私は唖然とし、これらは会議用のコピー資料であり、印刷物、書籍ではない。

 

小道具も手作りの使い捨てである旨を必死に説明しました。

 

その頃他の乗客はすべて通関を終了し、我々と荷物だけが残されていました。

 

隣のカウンターにはアメリカ人らしき税関吏が心配そうな様子でこちらを見ていました。

 

日系税関吏が荷物をチェックしている隙にそのアメリカ税関吏に助けを求めました。

 

税関吏の独立性

 

そこで、またしても驚くべき発言を聞いたのです。

 

「気の毒になあ~。私も助けてはあげたいのだが、この税関のシステムはそれぞれが独立した権限を持っていて、お互いに口出しができないようになっているんだ。君たちも運が悪いよ。
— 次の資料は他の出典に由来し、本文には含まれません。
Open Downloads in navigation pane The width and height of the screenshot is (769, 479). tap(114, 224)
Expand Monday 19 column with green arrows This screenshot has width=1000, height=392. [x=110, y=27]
彼は税関でも有名な日本人嫌いなんだよ」

 

そのとき私は思わず、「Oh My God(神様)!」と叫んでいました。

 

結果的にZ社も「金銭で済む事なら仕方がない」と妥協してくれ、ホノルル支社を通して税金およそ3,500ドル(日本円でおよそ750,000円)を支払い、無罪放免となったのは、約6時間後の午後3時過ぎでした。

 

いくら日本や日本人が嫌いだからといって、「職権乱用」でやり過ぎでしょ!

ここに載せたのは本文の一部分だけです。